Noah stretched lazily with a gracefulness that belied his size. Although their faces were different and only Noah could pass for fully Caucasian, the two brothers had almost the exact same frame: same height, same shoulder width, even the same shoe size. But while Jesse had some honest muscle on him, Noah was enormous, the result of spending twelve hours a week at the gym to keep his body up to the same standards as the actor he doubled. For Jesse, looking at his brother was always eerie, like being half of a before-and-after ad for steroids.

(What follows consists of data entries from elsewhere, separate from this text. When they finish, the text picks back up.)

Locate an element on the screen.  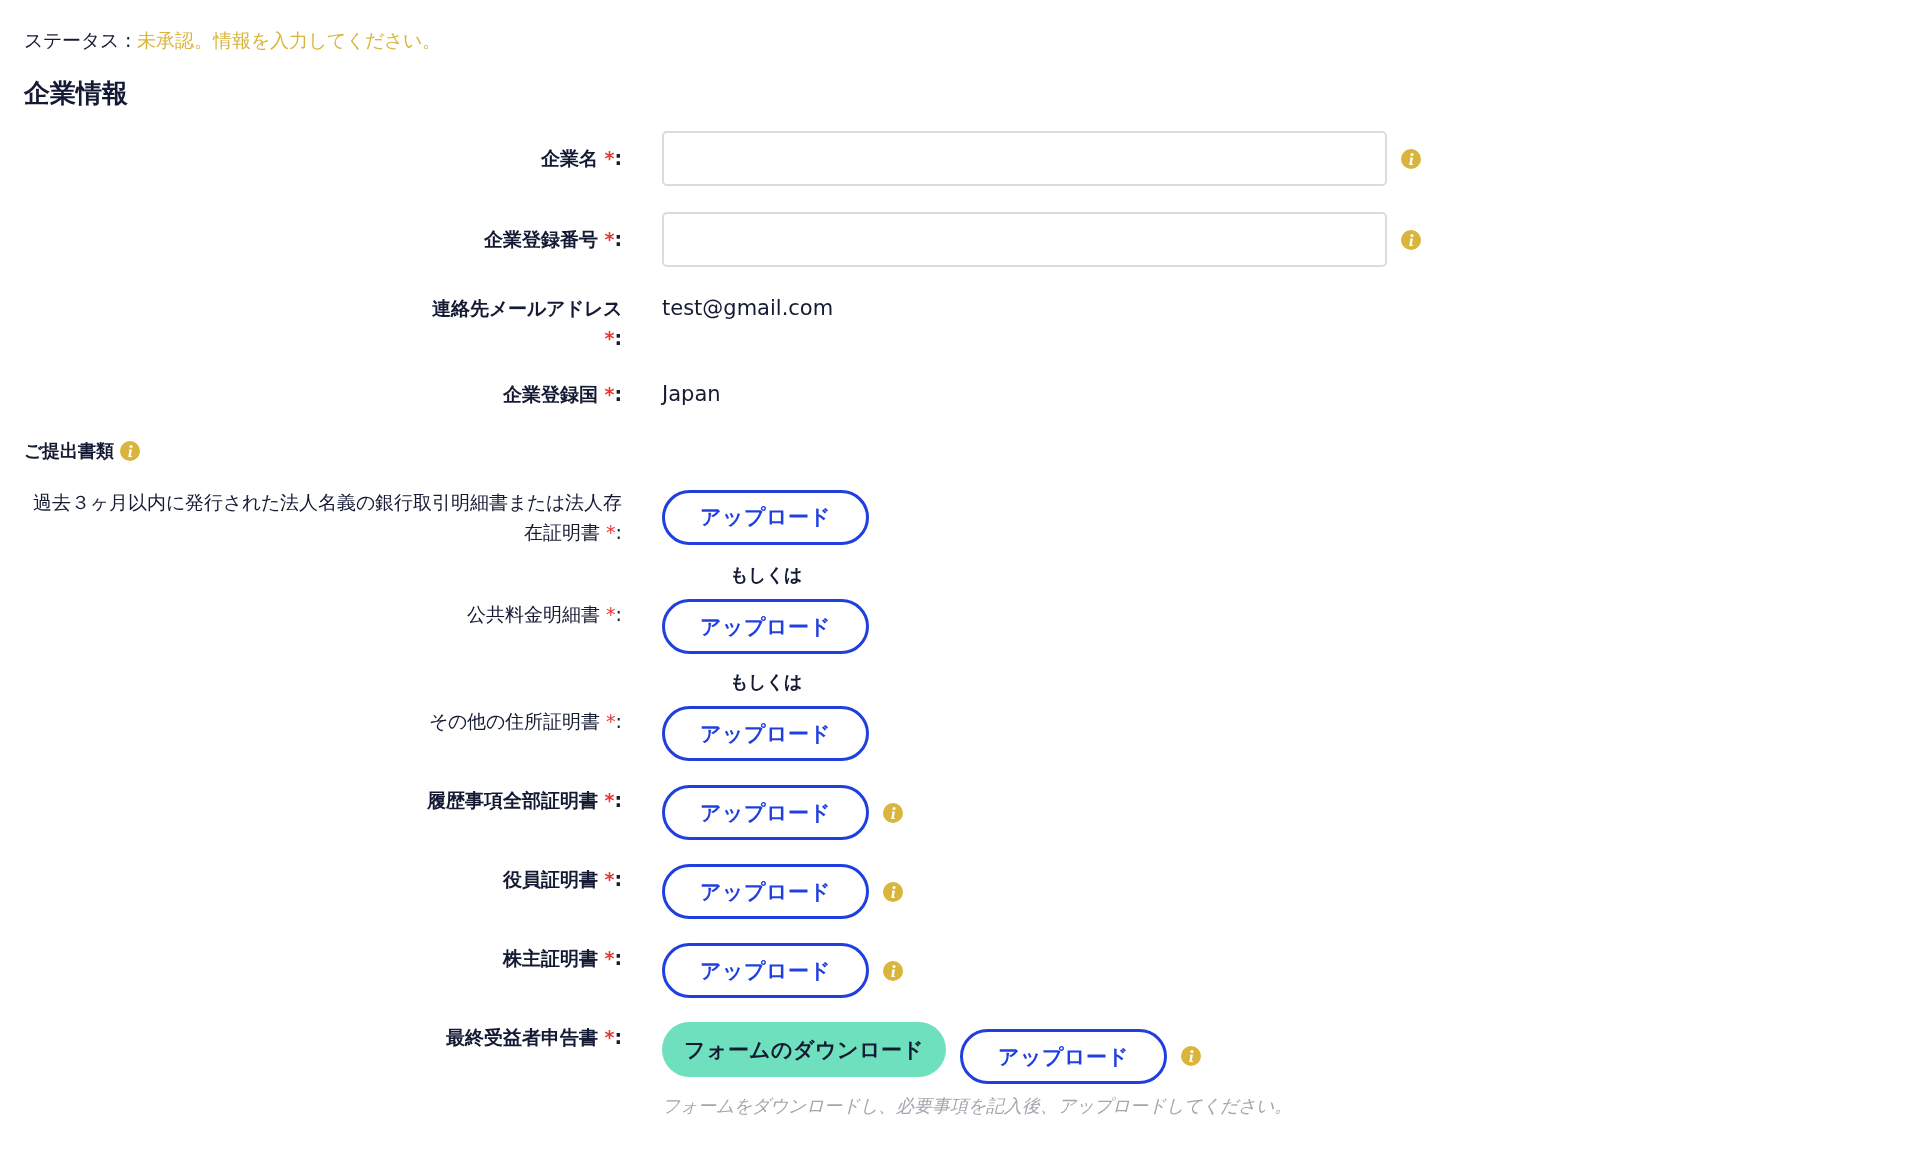
field-label: 連絡先メールアドレス *: is located at coordinates (526, 324).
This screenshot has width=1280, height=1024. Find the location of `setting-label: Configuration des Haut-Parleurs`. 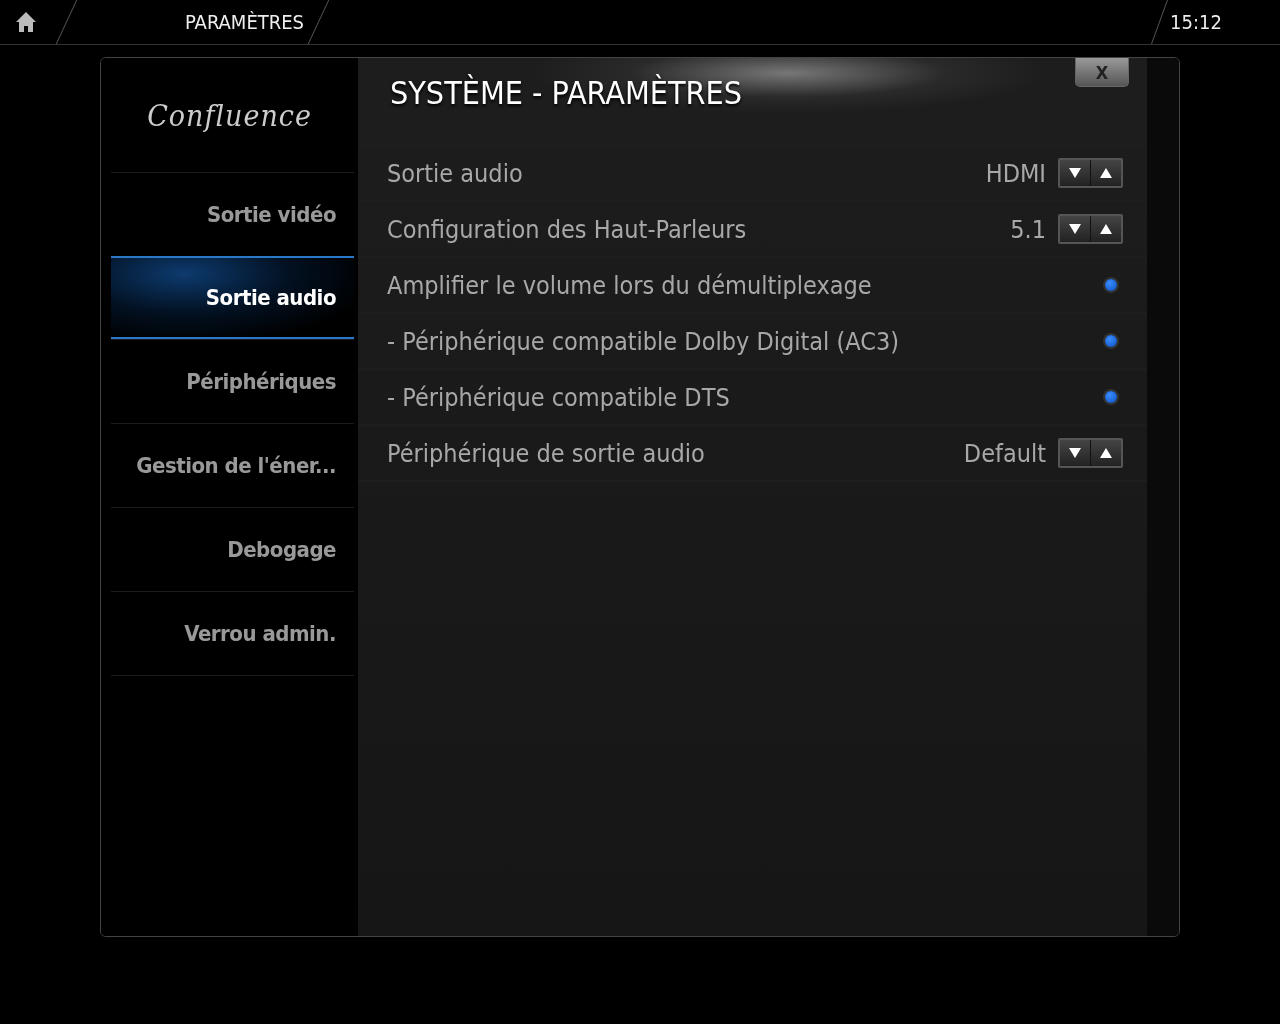

setting-label: Configuration des Haut-Parleurs is located at coordinates (699, 229).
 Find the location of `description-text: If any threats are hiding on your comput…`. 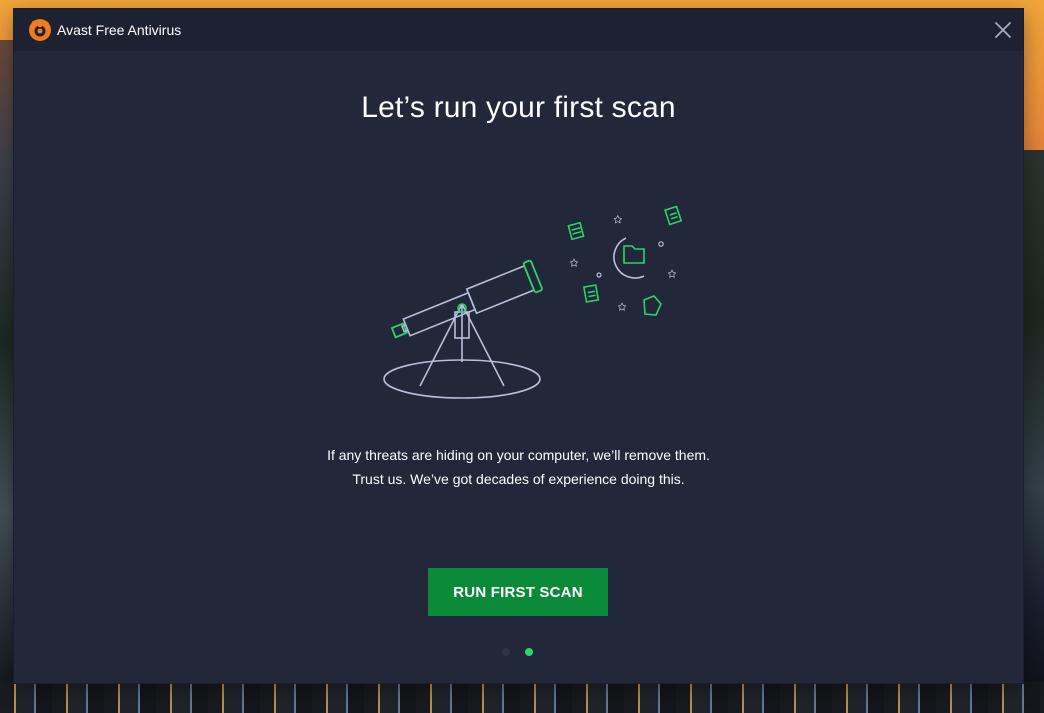

description-text: If any threats are hiding on your comput… is located at coordinates (518, 467).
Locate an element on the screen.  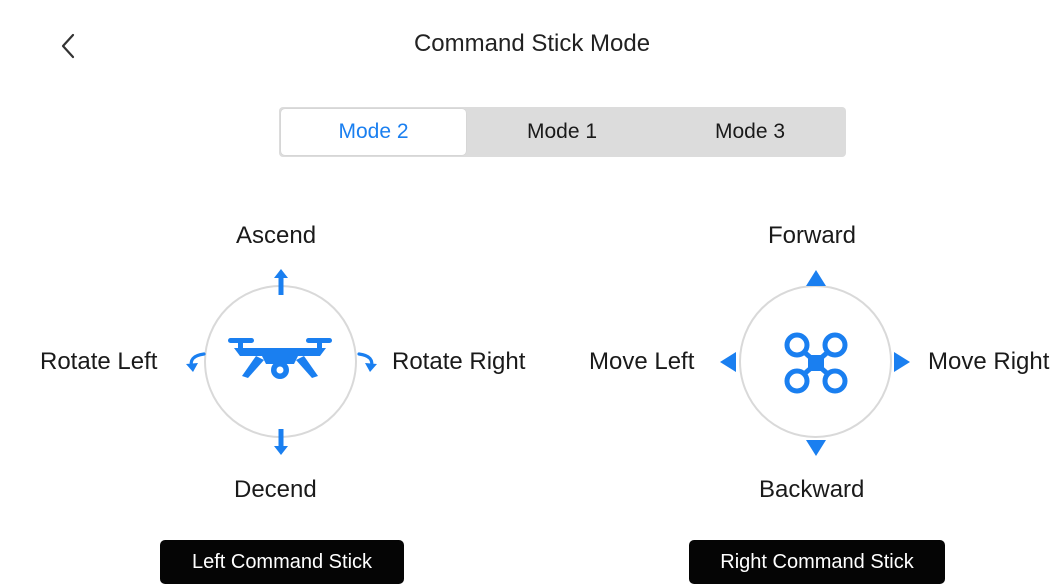
mode-tab-2: Mode 2 is located at coordinates (374, 132).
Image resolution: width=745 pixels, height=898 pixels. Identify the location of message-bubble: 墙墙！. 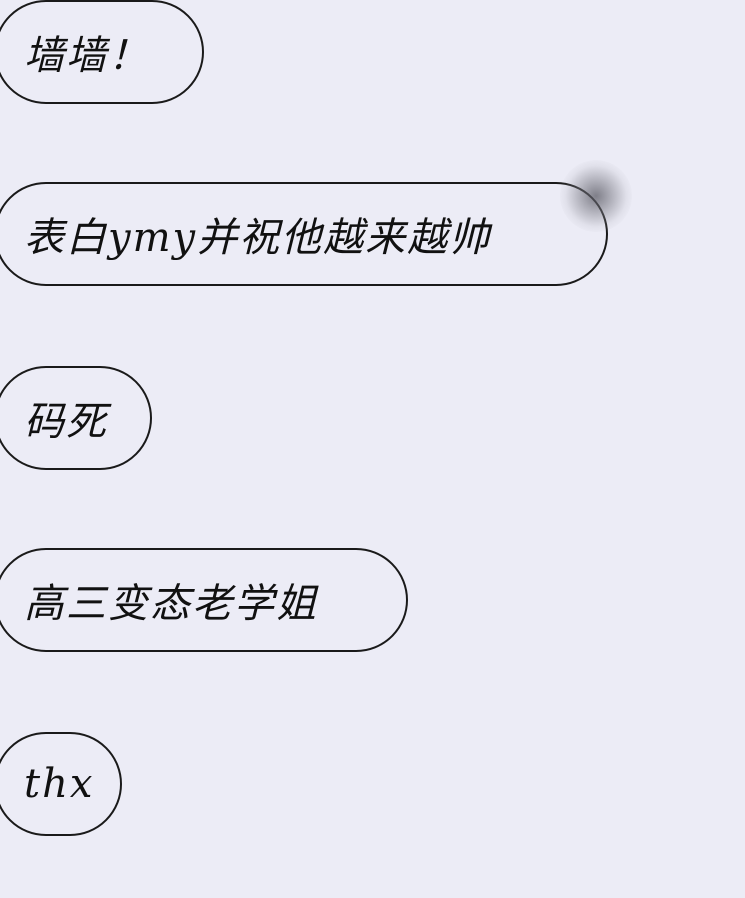
(102, 52).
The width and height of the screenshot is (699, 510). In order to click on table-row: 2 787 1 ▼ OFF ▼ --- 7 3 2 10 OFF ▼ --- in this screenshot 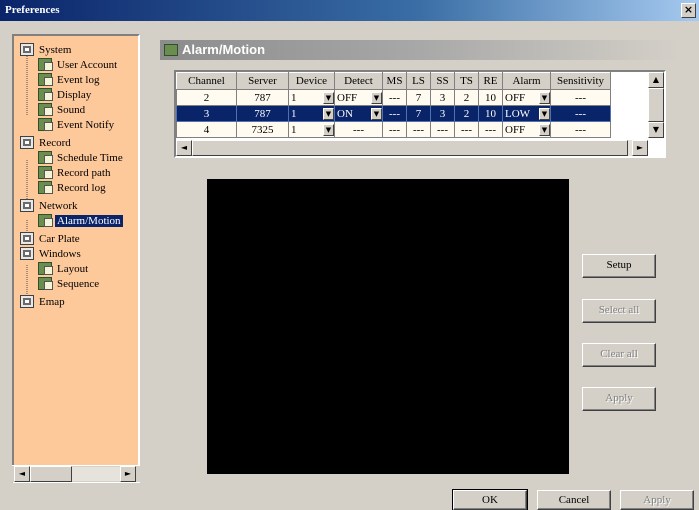, I will do `click(394, 98)`.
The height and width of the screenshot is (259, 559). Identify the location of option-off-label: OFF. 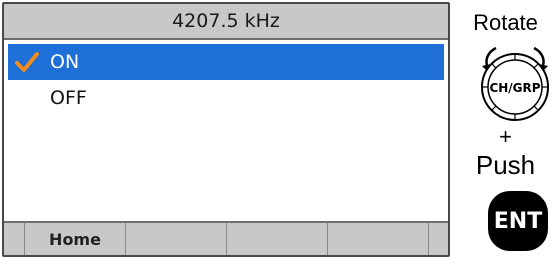
(68, 98).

“So,” Noah drawled, “what are we doing tonight, little brother?”

Jesse plopped down on the stoop next to his brother. “Do you still hang out with that crazy girl?” he replied. “The one who works at the twenty-four-hour pawnshop?”

Noah Cruz had been a stuntman in LA for a decade before he’d gotten the gig in Vancouver, and he had long ago tapped into the industry’s network of semi-employed actors, stunt people, prop houses, makeup artists, and so on. Noah called this crowd the Hollywood Peripheral, and he stayed in contact with them even when he was in Canada.

“She owns the pawnshop,” Noah corrected amiably. “And yes, Tommy and I are still . . . friendly.” He grinned. Jesse’s brother considered casual hookups to be the best part of his semitransient lifestyle. One of Noah’s companions was Tomorrow “Tommy” Vrapman, a former stuntwoman who considered Amy Winehouse to be her personal style maven. Noah’s smile faded just a little bit. “At least, I think we are.”

“Well,” Jesse suggested, “let’s go find out.”

“What are you pawning, little brother?” Noah asked, eyebrows raised. “Because there are like three pawn shops in between here and there.”